Things look bleak, even if there are no reported casualties. Crops, fishing and other livelihoods are in peril. The pandemic was already battering the economy, including tourism. Still, regional aid is arriving, the United Nations plans to help, and the 1902 catastrophe is a reminder that St. Vincent recovered from massive eruptions in the past.

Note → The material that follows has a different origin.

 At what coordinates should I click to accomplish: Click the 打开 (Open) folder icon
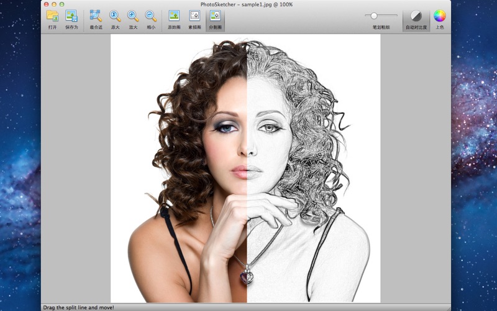[x=53, y=16]
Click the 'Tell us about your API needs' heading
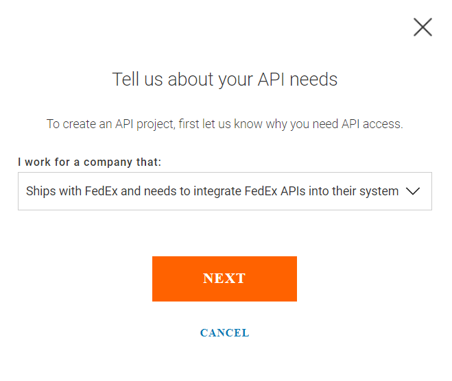This screenshot has width=452, height=381. click(x=225, y=79)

Recovery this time could take years, requiring sustained support from around the Caribbean and beyond, said Jenni Barclay, a volcanology professor at the University of East Anglia in Britain who co-authored a study on the impact, relief and response of the 1902-3 eruptions.
“The most important thing is making effective use of the resources that they do have, some of the resources that are actually just the ingenuity and the resilience of the people on the island,” Barclay said.
St. Vincent is the biggest of the islands forming St. Vincent and the Grenadines, which gained independence from Britain in 1979 and has a population of about 110,000. In 1902, the warnings of the fish sellers who experienced the volcano up close — the thick steam, the scorched vegetation, the sulfurous smell, the constant shaking — were at first dismissed.
″They were received with incredulity, and when they came to Georgetown they were scoffed at as fools and cowards,″ according to an account of the disaster commissioned by the Royal Society of London and published in 1903. The authors were Tempest Anderson, an ophthalmologist deeply interested in volcanoes, and geologist John Flett.